Related issues:
https://github.com/longhorn/longhorn/issues/2629
Note:
- This is a refine version for match current behavior
- Using below command to restart kubelet
- systemctl restart k3s-agent
- systemctl restart rke2-agent
Case 1: Restart Volume Node Kubelet Immediately
- Create cluster with config of 1 etcd/control plane and 3 worker nodes.
- Deploy Longhorn on the cluster.
- Deploy a statefulSet with Longhorn volume.
- Write some data into the mount point and compute the md5sum.
- Restart the kubelet on the node where the statefulSet Pod is running
- The volume kept healthy
- Scale down then re-scale up the workload. Verify the existing data is correct.
Case 2: Restart Volume Node Kubelet Immediately On Single node cluster
- Create a single node cluster.
- Follow the same steps and expected outcomes as in Case 1.

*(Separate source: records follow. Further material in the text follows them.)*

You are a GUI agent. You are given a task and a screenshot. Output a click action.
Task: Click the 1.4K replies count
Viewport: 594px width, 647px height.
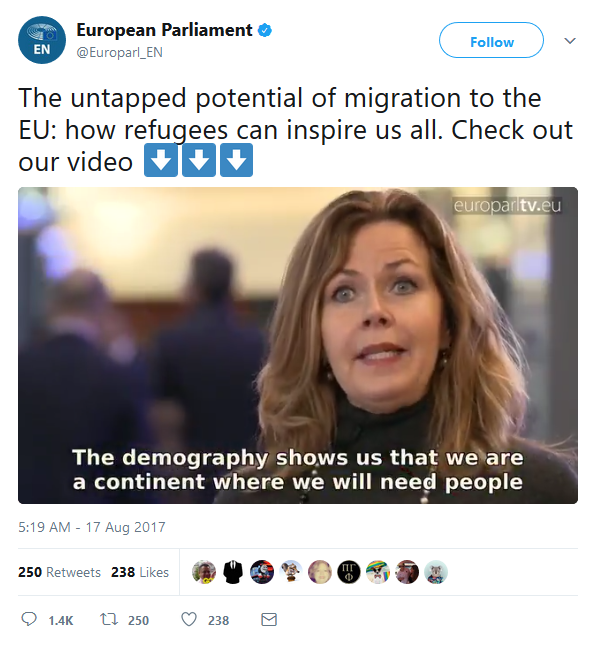pos(61,620)
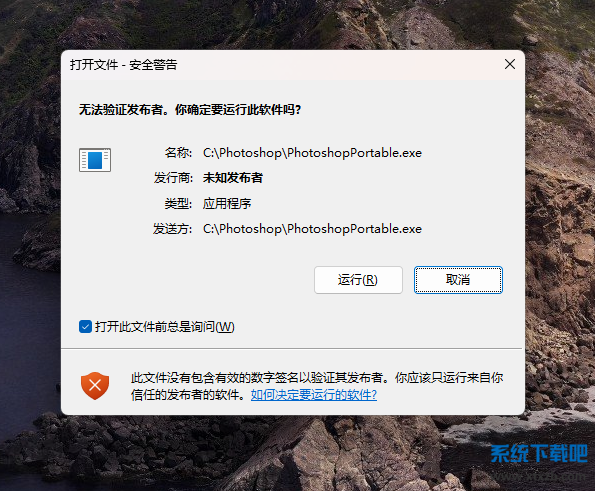Close the security warning dialog
The image size is (595, 491).
coord(510,64)
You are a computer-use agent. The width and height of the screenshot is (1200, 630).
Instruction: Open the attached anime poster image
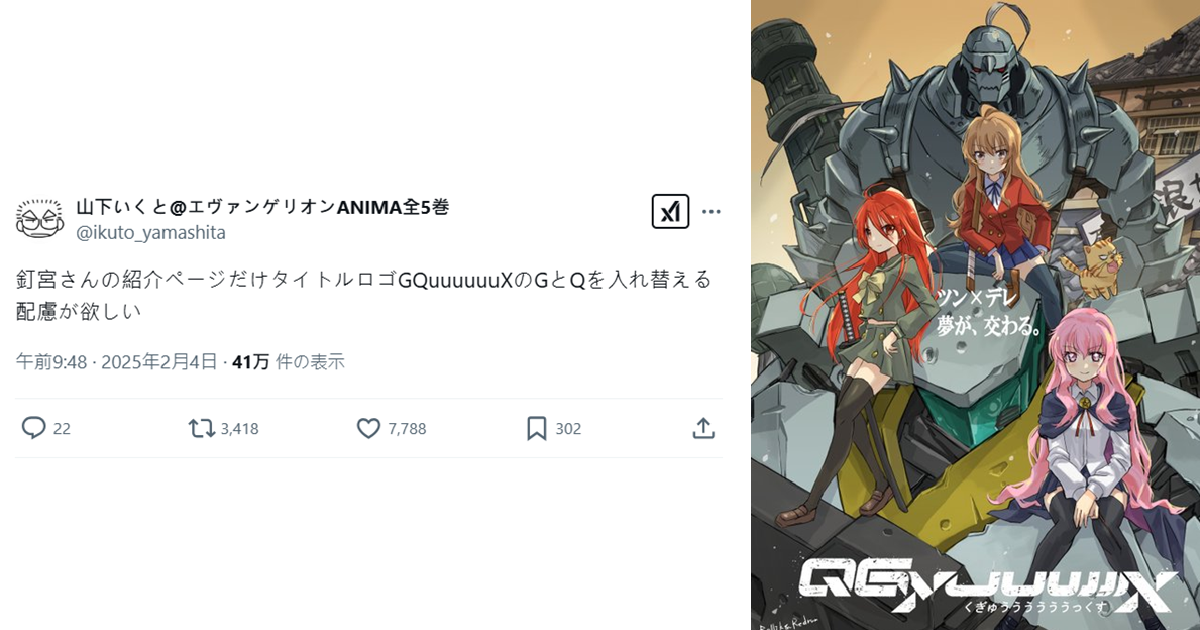coord(975,315)
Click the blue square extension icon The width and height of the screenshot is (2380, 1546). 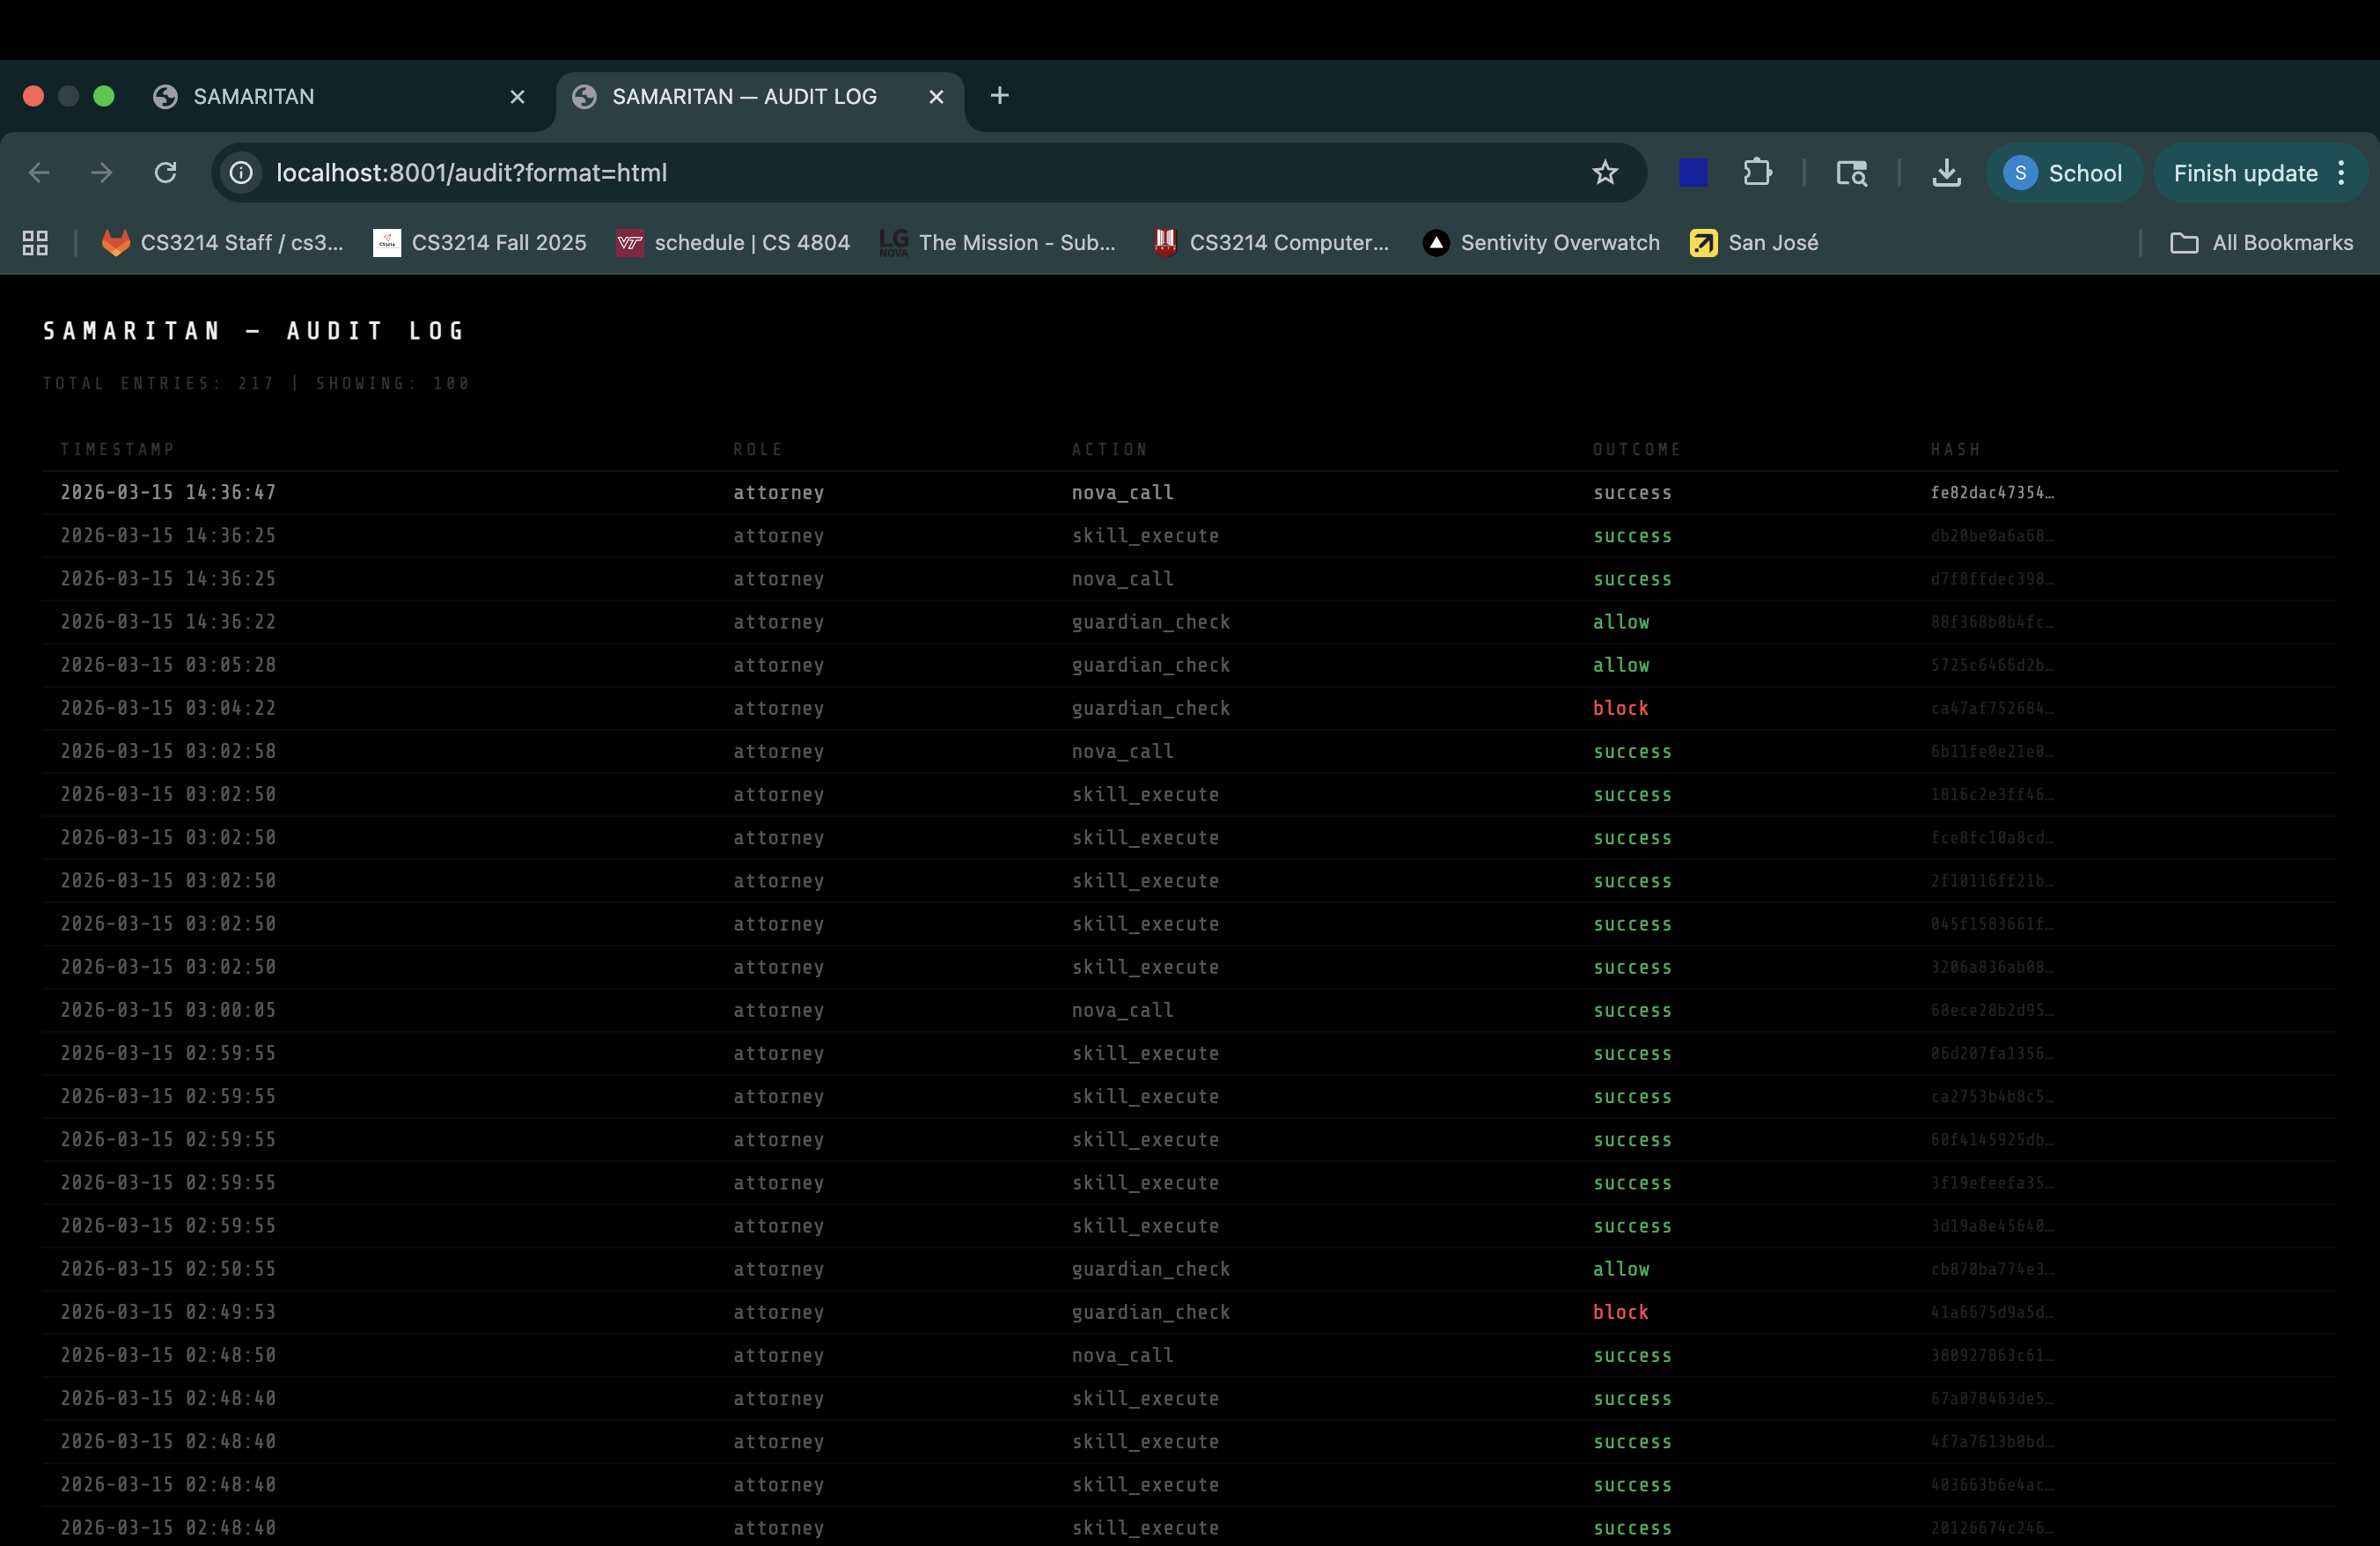point(1693,173)
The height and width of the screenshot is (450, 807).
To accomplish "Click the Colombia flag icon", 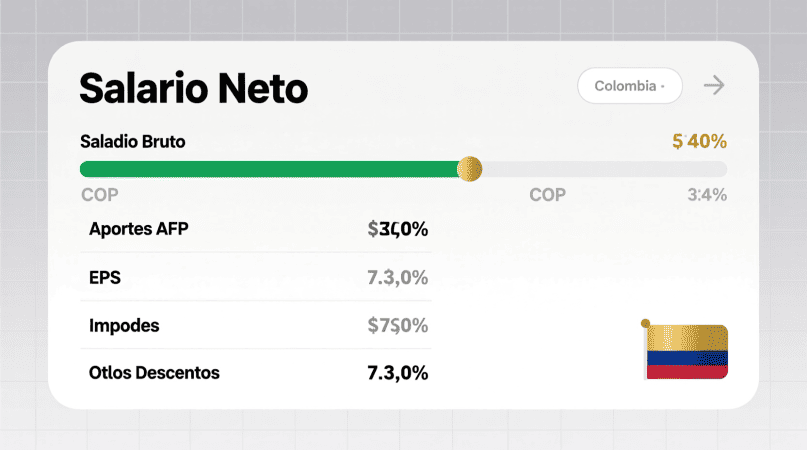I will [687, 351].
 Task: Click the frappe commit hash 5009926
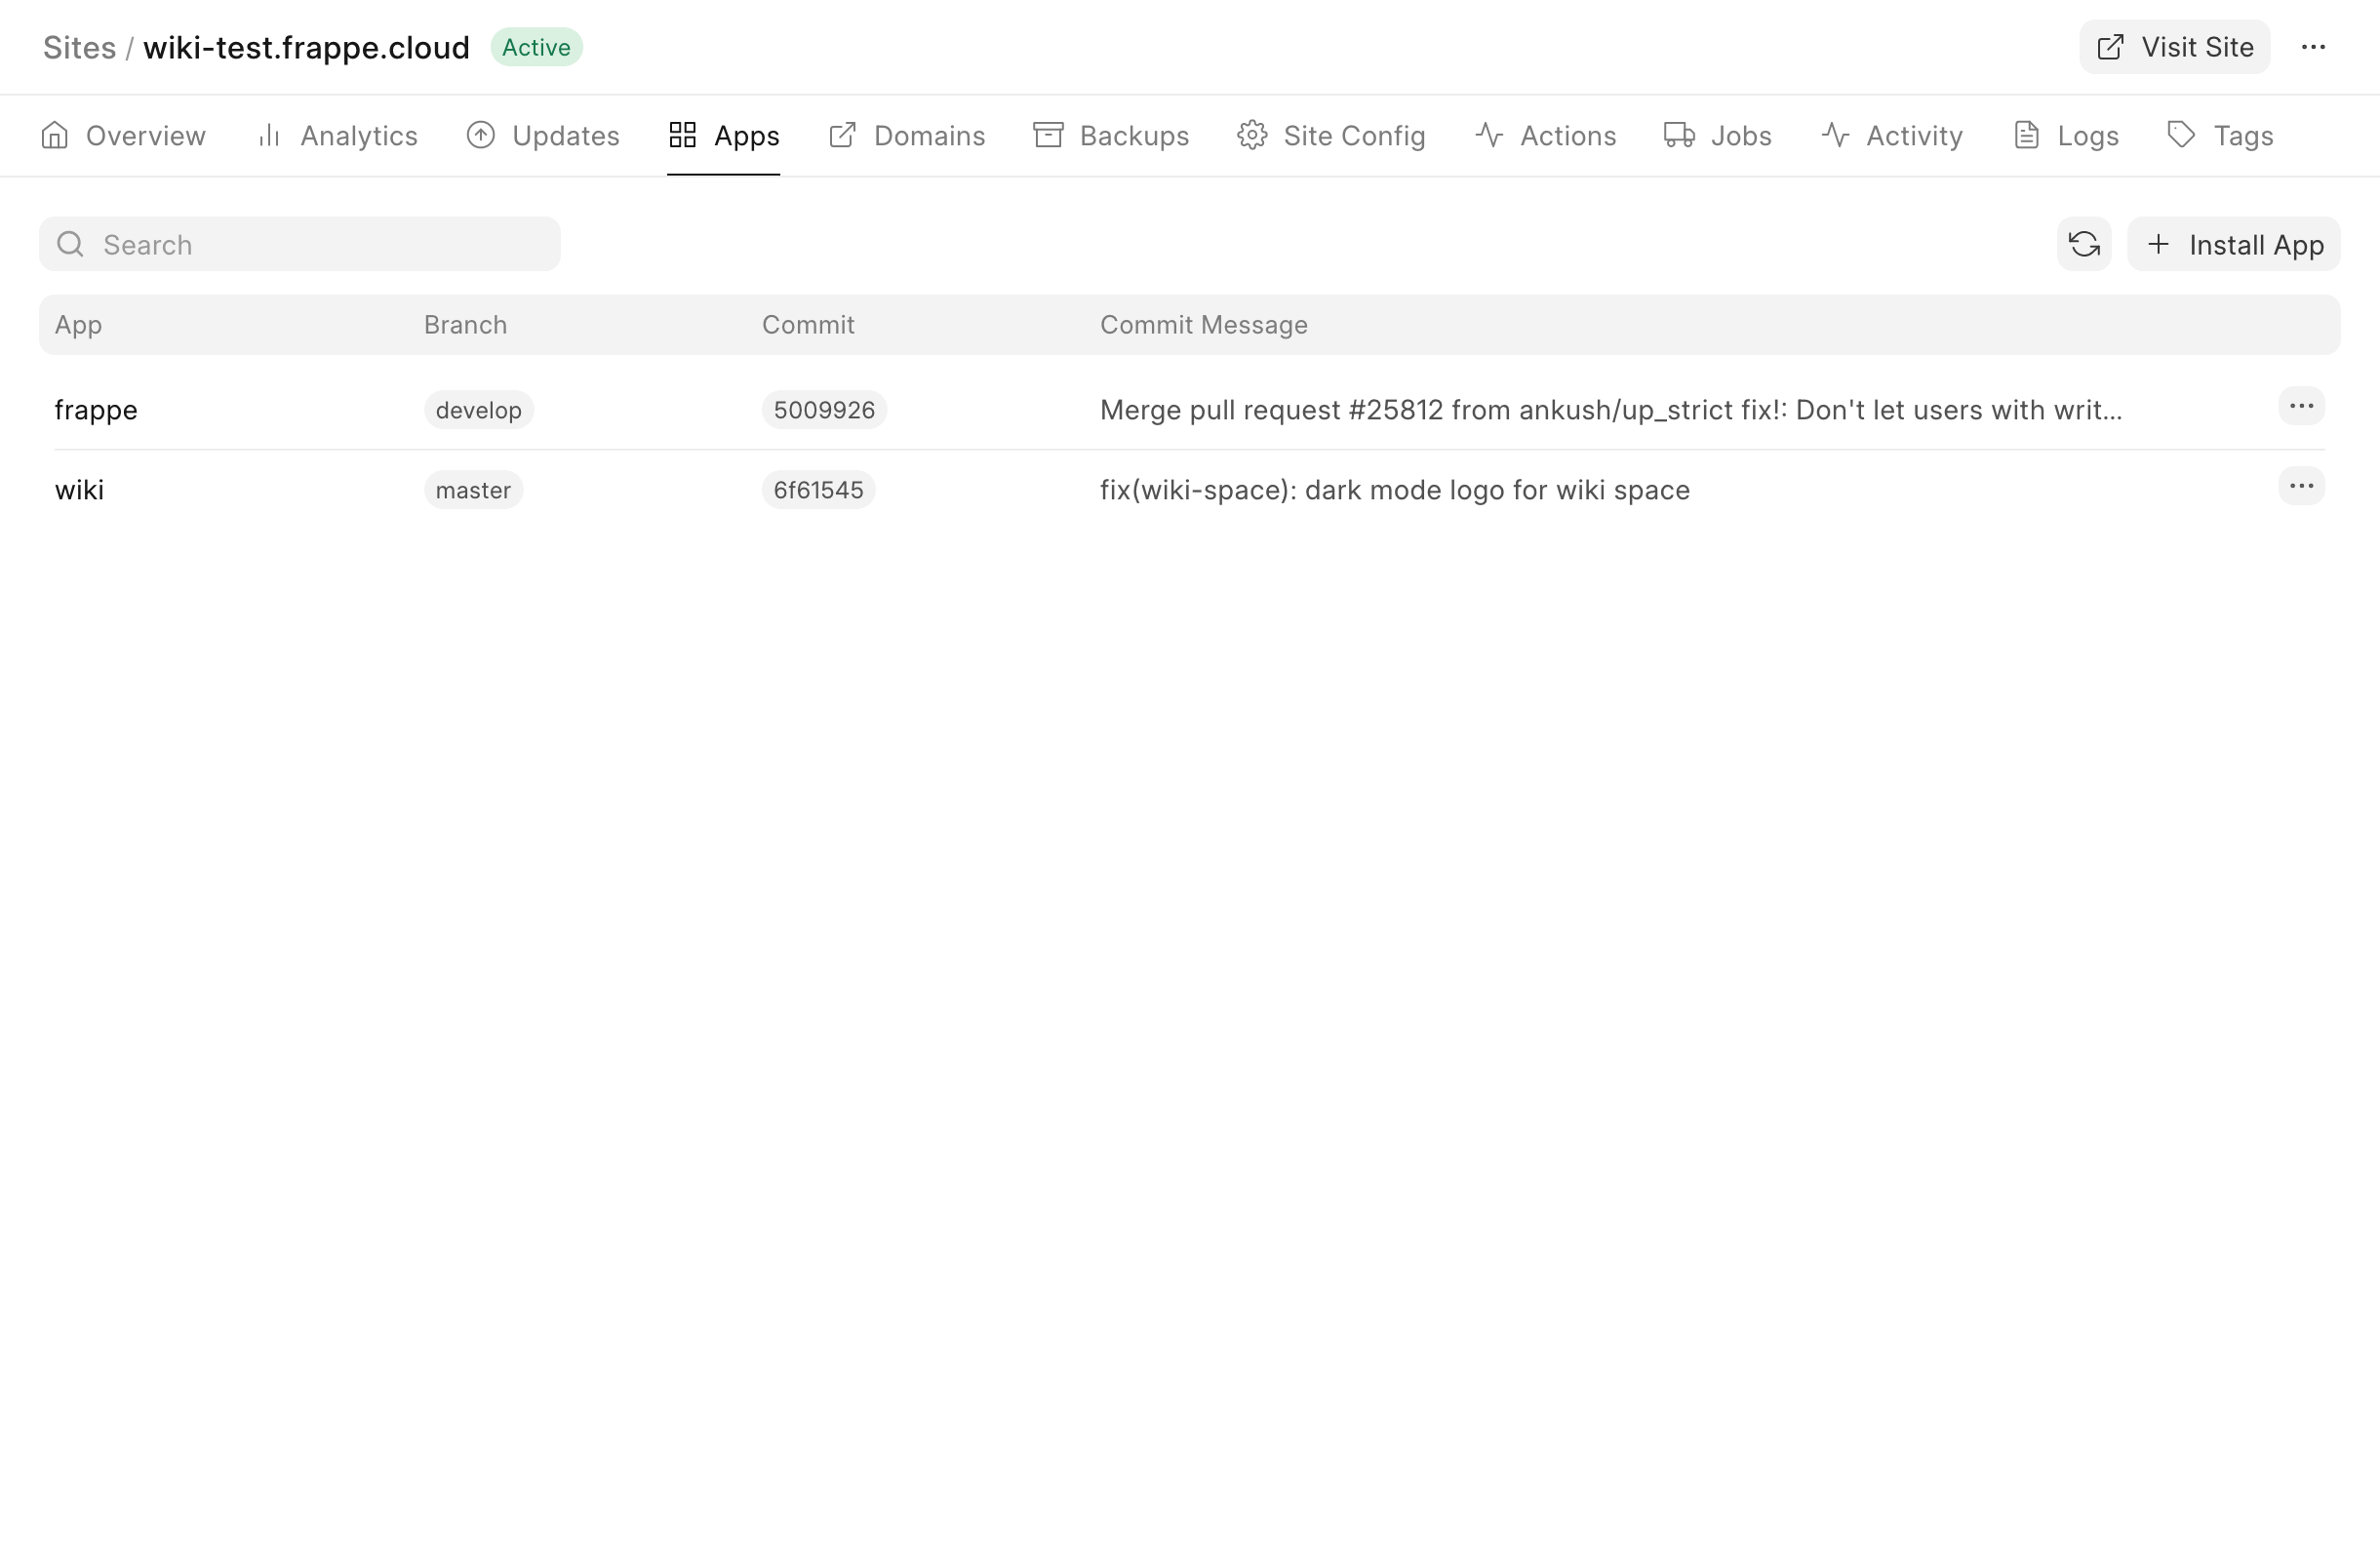click(823, 410)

Case 3: Restart Volume Node Kubelet After Temporary Downtime
- Create cluster with config of 1 etcd/control plane and 3 worker nodes.
- Deploy Longhorn on the cluster.
- Deploy a statefulSet with Longhorn volume.
- Write some data into the mount point and compute the md5sum.
- Stop the kubelet on the node where the statefulSet Pod is running.
- Observe volume status changed.
- RWO volume become unknown.
- RWX volume become degraded.
- Start the kubelet stopped in step 6.
- Volume become healthy.
- Scale down then re-scale up the workload. Verify the existing data is correct.
Case 4: Restart Volume Node Kubelet After Temporary Downtime On Single node cluster
- Create a single node cluster.
- Follow the same steps and expected outcomes as in Case 3, except that in step 6 the RWX volume transitions to a Detached state.